Se un ladro ci deruba, ci sentiamo violati nel nostro privato, ci sentiamo insicuri e indignati, chiediamo più sicurezza. I grandi evasori ci derubano ogni giorno ma le proteste delle persone sono irrisorie: ci sembra una cosa lontana che non ci tocca. E invece se le tasse sono sempre più pensanti e sempre più concentrate sul ceto medio, se i servizi non sono all’altezza di un paese occidentale, il problema sono anche i grandi evasori con ingenti capitali in mano a pochi, che prendono il volo verso paradisi fiscali vicini e lontani. Tra loro sono tanti i Pep, persone politicamente esposte, ossia politici e chi occupa incarichi pubblici. La stessa strada prendono i capitali da riciclare delle mafie e di organizzazioni criminali. Nessuna trasparenza,
Tutto questo lo sappiamo grazie alle inchieste planetarie del Consorzio internazionale dei giornalisti investigativi (ICIJ). Prima i “Panama Papers”, adesso i “Pandora Papers”. Escono articoli, ci si indigna solo a parole e tutto prosegue esattamente come prima, fino alla prossima inchiesta dei giornalisti investigativi.
La scala per il paradiso fiscale – Stairway to heaven, come la canzone dei Led Zeppelin – funziona sempre a gonfie vele, nonostante sull’Espresso si legga del coinvolgimento nei “Panama Papers” di molti personaggi della vita pubblica italiana. Ieri e oggi domina una notevole impunità e ormai anche una certa indifferenza. Del resto la Stairway to heaven non l’hanno fermata né gli accordi internazionali contro il riciclaggio, né lo scudo fiscale o la Voluntary disclosure scaduta nel 2017. Anzi, forse queste pratiche l’hanno addirittura agevolata.
Bisogna leggerli in controluce i dati dei “Panama Papers”, tra figli, ex mogli, alleati, portaborse, teste di legno. Bisogna mettere in colonna tante, innumerevoli cronologie e vedere come e quando montagne di soldi hanno preso la scala per il paradiso senza più tornare.
Sulle pagine dell’Espresso leggiamo per esempio la vicenda di Alessandro Falciai, entrato come azionista con l’1,8% in Monte dei Paschi di Siena nel 2015 e nominato l’anno seguente presidente su indicazione del ministero dell’economia che ne deteneva il 70%. Allora, governo Renzi, il ministro era Pier Carlo Padoan, attuale presidente di Unicredit, che si appresta a comprare Mps, dopo che la banca si è trovata sull’orlo del fallimento – poi salvata dallo Stato – a causa dell’acquisizione di Antonveneta, un’operazione costata nel complesso 17 miliardi di euro, con un acquisto a prezzo doppio di quello di mercato.
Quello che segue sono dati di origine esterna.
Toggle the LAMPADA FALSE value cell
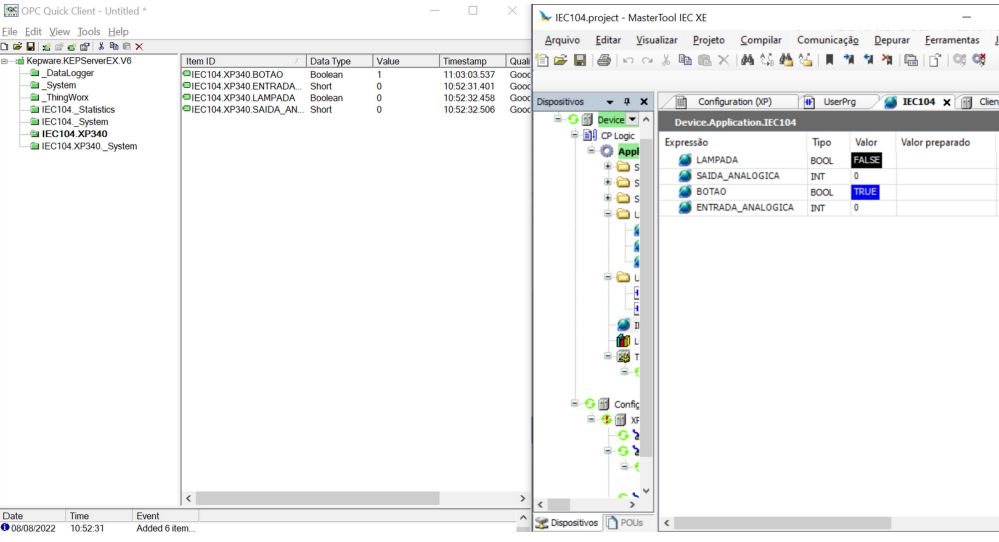Screen dimensions: 999x542 click(866, 160)
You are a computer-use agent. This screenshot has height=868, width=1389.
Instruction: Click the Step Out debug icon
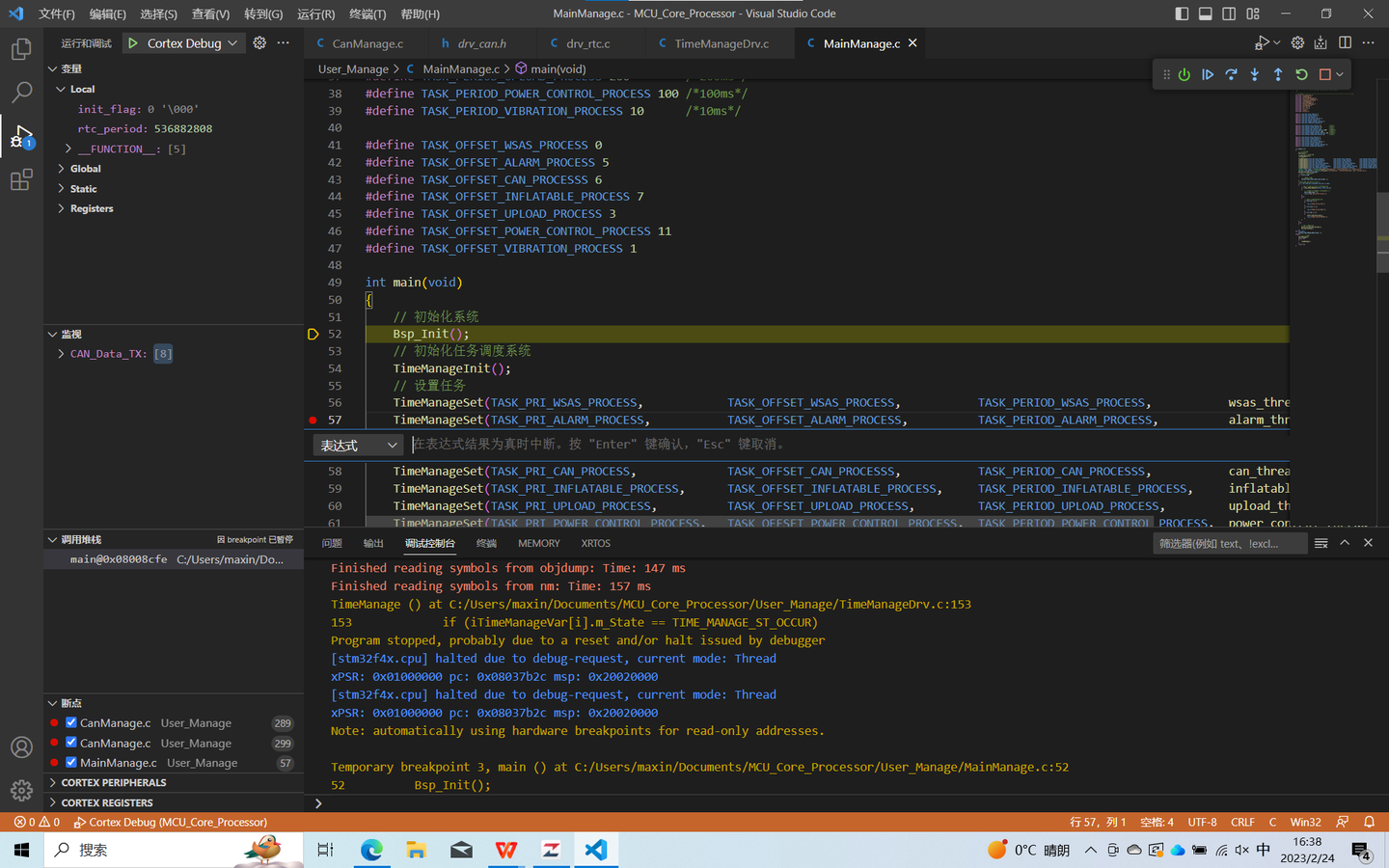pos(1278,74)
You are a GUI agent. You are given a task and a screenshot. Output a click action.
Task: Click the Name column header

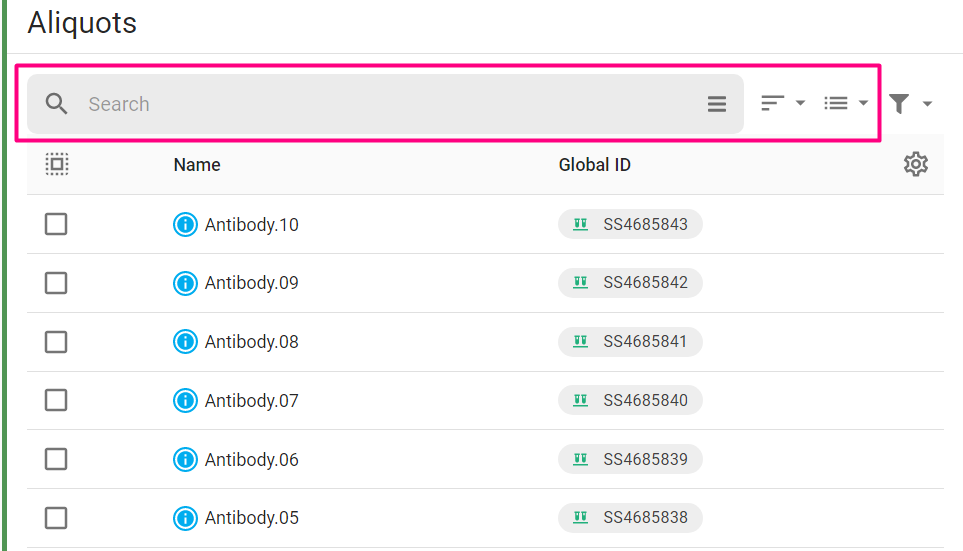[x=197, y=165]
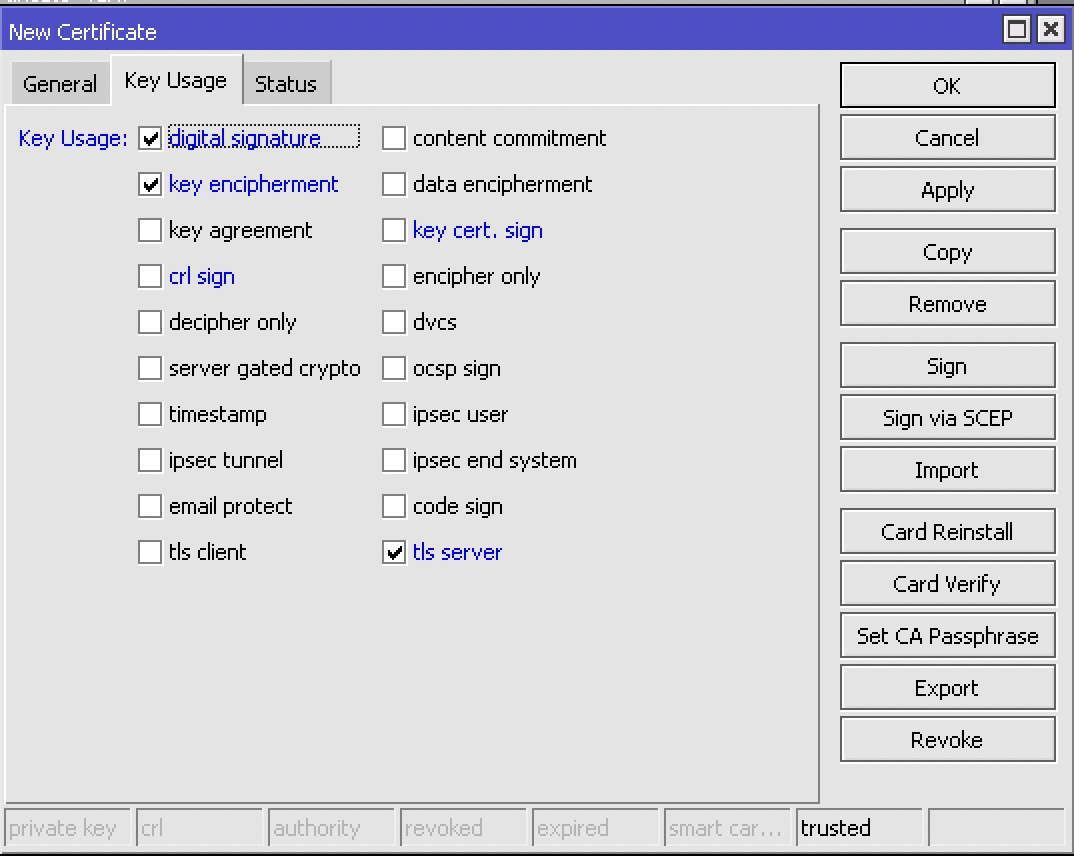The image size is (1074, 856).
Task: Click the Import button
Action: point(947,470)
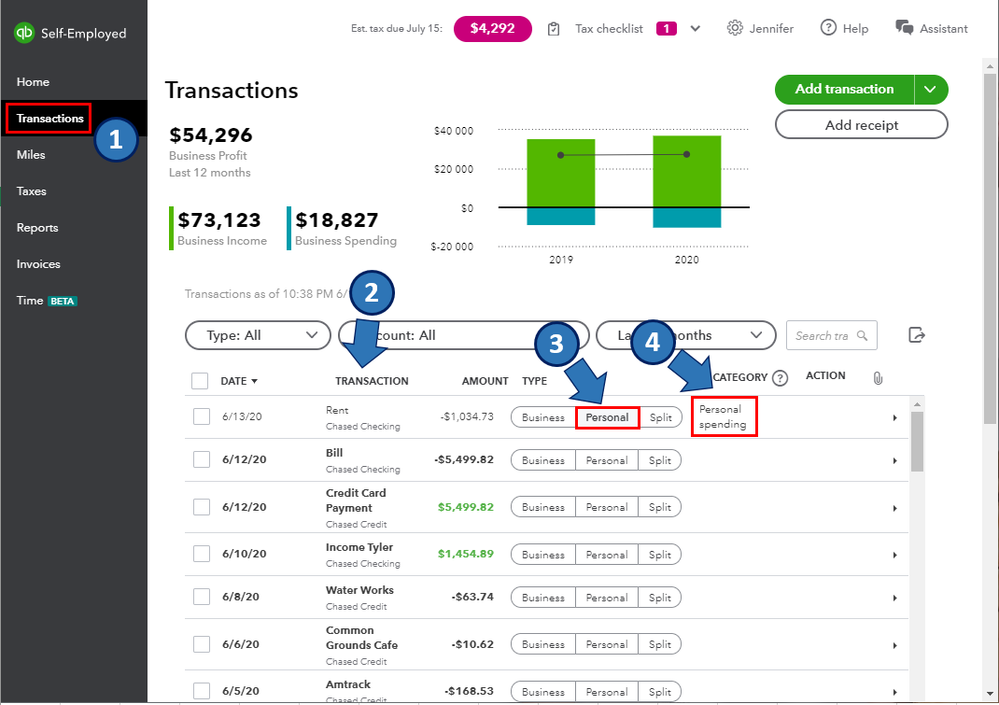Click the QuickBooks logo icon
This screenshot has height=705, width=999.
[x=24, y=33]
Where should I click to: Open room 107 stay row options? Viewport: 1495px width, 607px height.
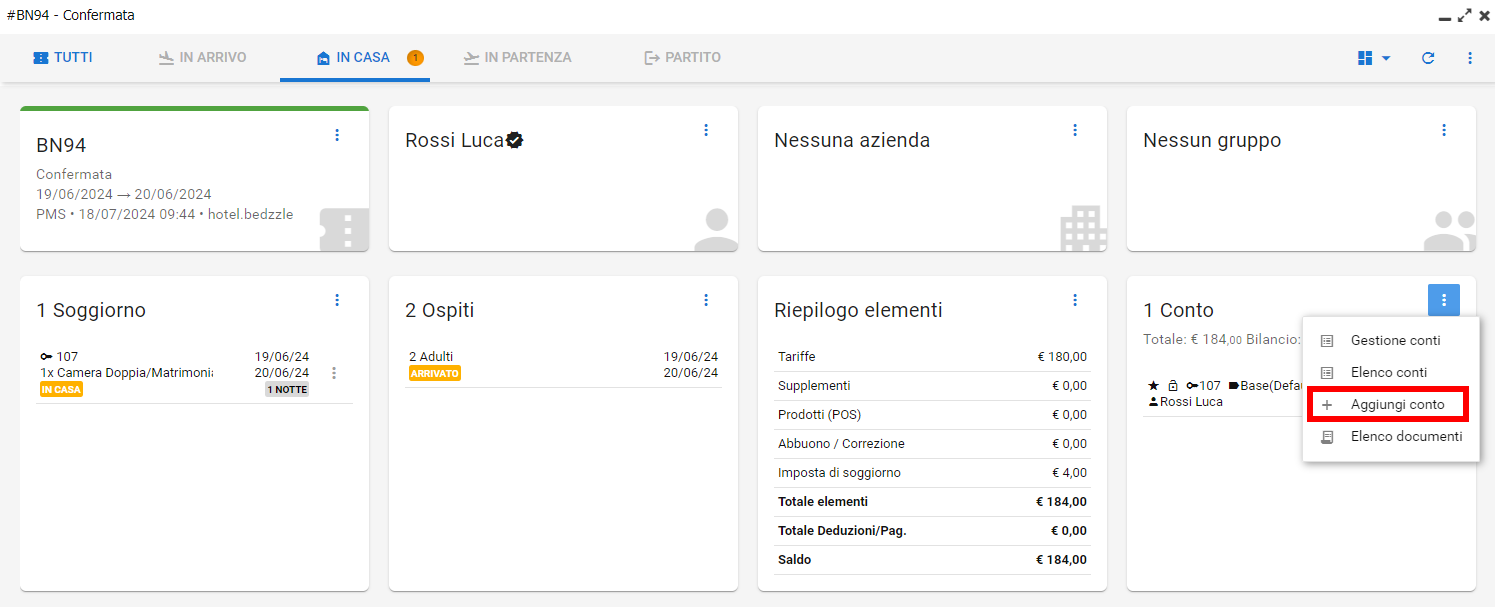[334, 373]
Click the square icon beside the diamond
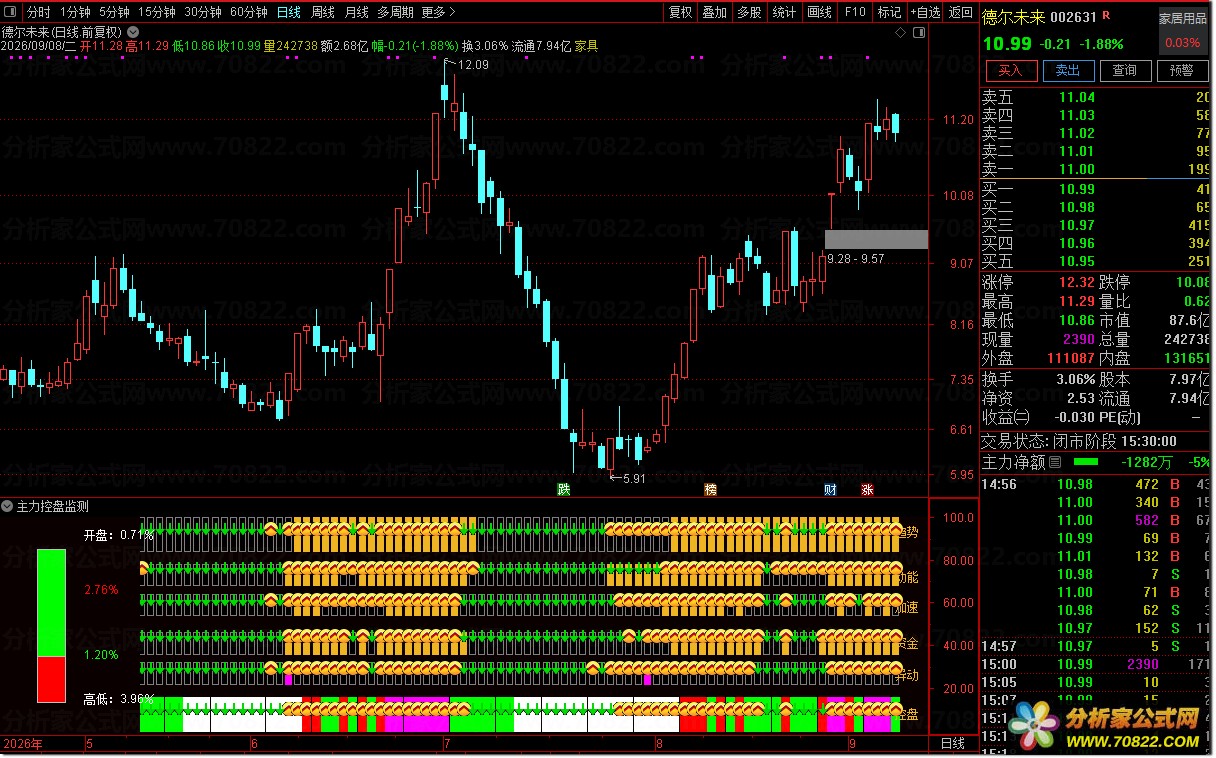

Nel 2017 Falciai dovette però dimettersi dall’incarico, dopo la scoperta di due sue società offshore panamensi, nate entrambe nel 2013.
Sono tanti altri i nomi di cittadini italiani molto noti che si ritrovano nei “Pandora Papers”: Marina Berlusconi, Giampaolo Angelucci, Gianni De Michelis e la sua vedova, il presidente di Federalberghi ed ex senatore di Forza Italia Bernabò Bocca, Luigi Bisignani. Di persona o tramite i loro avvocati, le persone coinvolte spiegano e si difendono in maniera più o meno convincente.
C’è da sperare che le encomiabili e pazienti inchieste dei giornalisti investigativi consorziati porti alla luce altri papers. Ben vengano altre verità scomode. Ma la perdurante opacità dei paradisi fiscali e la sostanziale impunità di tanti evasori ci fanno vedere una realtà con numerosi furbi che non pagano le tasse, anche legalmente, e innumerevoli persone normali che le devono pagare anche a fatica per far andare avanti questo Paese. Robin Hood non c’è, resta solo la speranza di scoperchiare un altro vaso di Pandora.